DOCUMENT PASSAGE:
● ● ●

Hmm, retesting this, I cannot reproduce the performance regression
anymore. Likely I confused something or had instrumentations applied.

Locking up still works "reliably". :(

Jan

> And there is some race that cause a lock up in qemu_mutex_lock_iothread
> after a while (the cpu_unlink_tb seems to race with the linking - just a
> guess so far).
> 
> Anyway, all this is getting terribly complex, hard to grasp, and maybe
> therefore fragile as well. Specifically the SMP round-robin scheduling
> looks like it requires a redesign for iothread mode (my feeling is it
> only works by chance ATM). Part of the issue may not be new, but could
> have been shadowed by the frequently interrupting I/O load when using a
> single thread. The rest seems to lack a bit a user base...
> 
> Jan
>

Patch

diff --git a/cpu-exec.c b/cpu-exec.c
index 026980a..9f4191d 100644
--- a/cpu-exec.c
+++ b/cpu-exec.c
@@ -236,9 +236,8 @@  int cpu_exec(CPUState *env1)
     asm("");
     env = env1;
 
-    if (exit_request) {
+    if (unlikely(exit_request)) {
         env->exit_request = 1;
-        exit_request = 0;
     }
 
 #if defined(TARGET_I386)
diff --git a/cpus.c b/cpus.c
index fcd0f09..2ce839d 100644
--- a/cpus.c
+++ b/cpus.c
@@ -39,7 +39,6 @@ 
 #define SIG_IPI SIGUSR1
 #endif
 
-static CPUState *cur_cpu;
 static CPUState *next_cpu;
 
 /***********************************************************/
@@ -331,6 +330,7 @@  int qemu_init_main_loop(void)

● ● ●

INFORMATION SHOWN:
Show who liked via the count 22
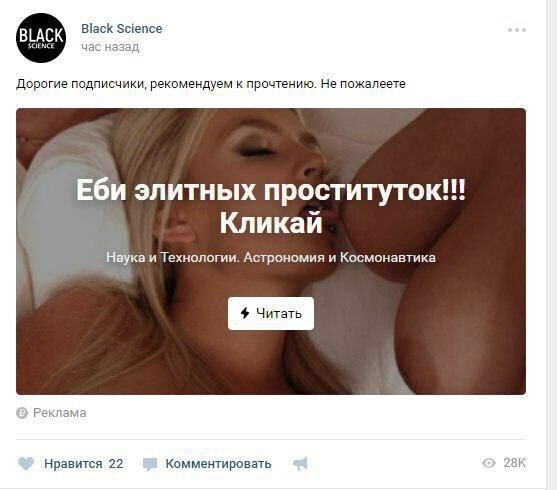 click(116, 464)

● ● ●

TASKS TO CARRY OUT:
A. In the QEMU patch post, why might part of the problem have gone unnoticed before, even if it is not new? Answer in one to three sentences.
B. Answer these from the QEMU patch post:
(i) In which function does the lock-up occur?
(ii) Which static variable does the patch remove from cpus.c?
(iii) In cpu-exec.c, what is the exit_request check wrapped in?
C. Carry on the QEMU patch post from its last line.

ANSWERS PROVIDED:
A. Part of the problem may have been masked by the frequently interrupting I/O load when a single thread was used.

B.
(i) qemu_mutex_lock_iothread
(ii) cur_cpu
(iii) unlikely(), so the check becomes if (unlikely(exit_request))

C.
         return ret;
 
     qemu_cond_init(&qemu_pause_cond);
+    qemu_cond_init(&qemu_system_cond);
     qemu_mutex_init(&qemu_fair_mutex);
     qemu_mutex_init(&qemu_global_mutex);
     qemu_mutex_lock(&qemu_global_mutex);
@@ -401,10 +401,12 @@  static void qemu_wait_io_event_common(CPUState *env)
     flush_queued_work(env);
 }
 
-static void qemu_wait_io_event(CPUState *env)
+static void qemu_tcg_wait_io_event(void)
 {
+    CPUState *env;
+
     while (!tcg_has_work())
-        qemu_cond_timedwait(env->halt_cond, &qemu_global_mutex, 1000);
+        qemu_cond_timedwait(tcg_halt_cond, &qemu_global_mutex, 1000);
 
     qemu_mutex_unlock(&qemu_global_mutex);
 
@@ -417,7 +419,10 @@  static void qemu_wait_io_event(CPUState *env)
     qemu_mutex_unlock(&qemu_fair_mutex);
 
     qemu_mutex_lock(&qemu_global_mutex);
-    qemu_wait_io_event_common(env);
+
+    for (env = first_cpu; env != NULL; env = env->next_cpu) {
+        qemu_wait_io_event_common(env);
+    }
 }
 
 static void qemu_kvm_eat_signal(CPUState *env, int timeout)
@@ -502,7 +507,7 @@  static void *tcg_cpu_thread_fn(void *arg)
 
     while (1) {
         tcg_cpu_exec();
-        qemu_wait_io_event(cur_cpu);
+        qemu_tcg_wait_io_event();
     }
 
     return NULL;
@@ -768,11 +773,11 @@  bool tcg_cpu_exec(void)
 
     if (next_cpu == NULL)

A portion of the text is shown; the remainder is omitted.